Há ainda o argumento do apelo à natureza, cujos defensores alegam não ser a clonagem humana um processo natural. Dado que a clonagem não requer a junção de um espermatozóide e de um óvulo, ela vai contra o funcionamento da natureza, sendo, por isso, moralmente errado recorrer a ela.
Creio, contudo, que todos estes argumentos falham. Em resposta ao argumento da identidade, basta notar que identidade de uma pessoa não depende apenas dos seus genes; depende também das suas experiências, do meio em que o indivíduo vive e da sua educação, entre outros aspectos. O ADN dos gémeos monozigóticos é exactamente o mesmo, mas isso não implica que ambos pensem ou reajam da mesma maneira aos mesmos estímulos, mesmo tendo vivências semelhantes.
Em resposta ao segundo argumento – os clones poderiam ser utilizados como instrumentos ao serviço de certos fins –, é preciso sublinhar que isso só iria acontecer se admitíssemos que a personalidade do clone, a sua vontade, etc., estariam completamente determinados pelos seus genes, o que já se viu ser falso.
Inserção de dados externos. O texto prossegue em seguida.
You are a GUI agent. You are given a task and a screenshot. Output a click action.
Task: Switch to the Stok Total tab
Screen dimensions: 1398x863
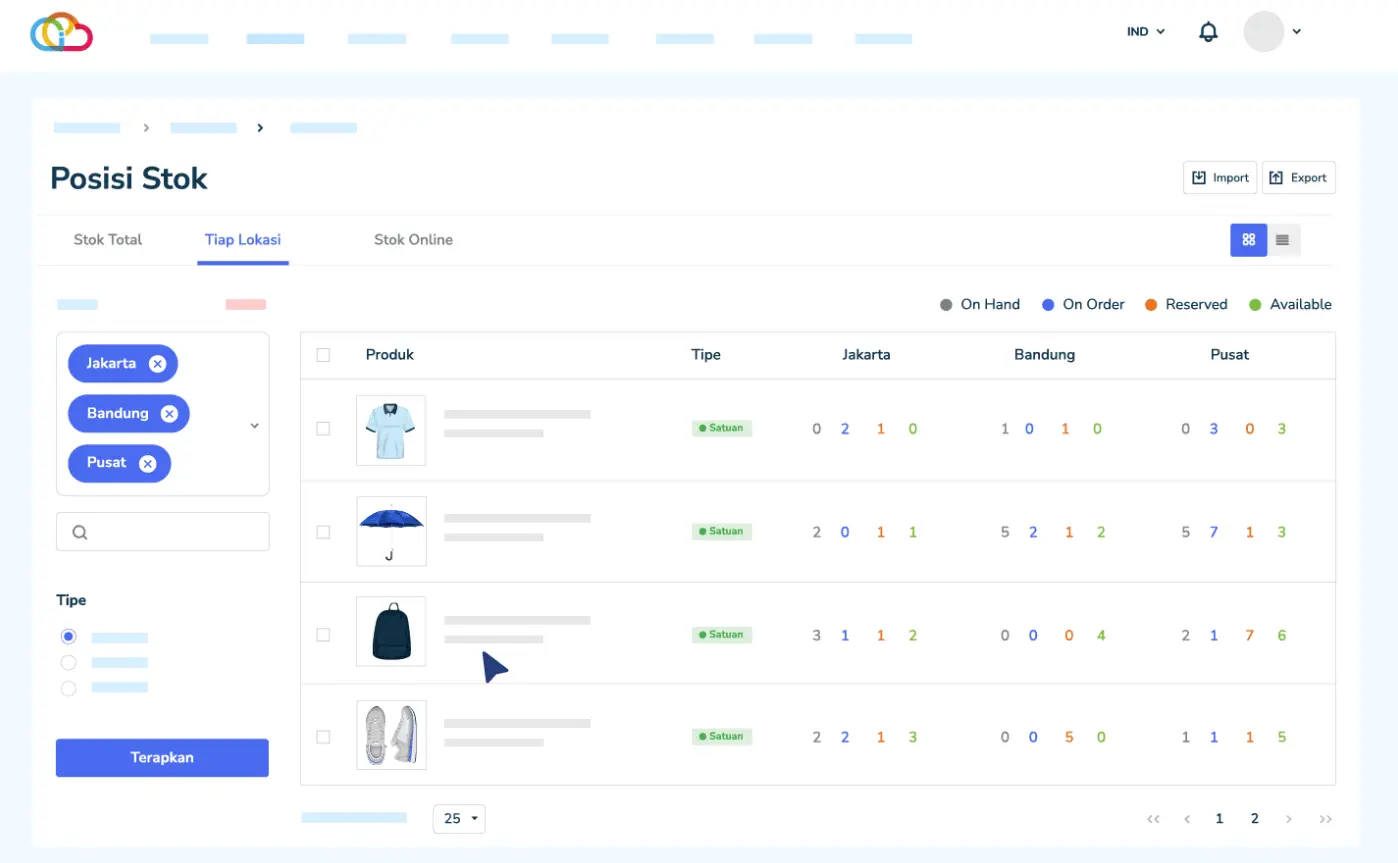(107, 240)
Por exemplo, o clone criado para substituir uma pessoa que faleceu não seria exactamente a pessoa que faleceu: os seus estados psicológicos não seriam os mesmos, pois este não teve as mesmas vivências que o falecido teve e, portanto, seria outra pessoa diferente.
Em resposta ao argumento da eugenia, se escolhermos através da manipulação genética algumas características que se quer que o indivíduo venha a ter para ser quase perfeito, então este não conteria genes apenas de um só dador. Mas para que um indivíduo seja um clone tem que ter os seus genes iguais ao de uma só matriz. Ora, no caso da eugenia o indivíduo teria um conjunto de genes de vários dadores, ou seja, um conjunto genético que mais ninguém possui. Logo, como não tem o mesmo conjunto genético de um dador, não é um clone.
Em conclusão, não havendo bons argumentos contra a clonagem reprodutiva humana, também não faz sentido afirmar que ela é moralmente inaceitável.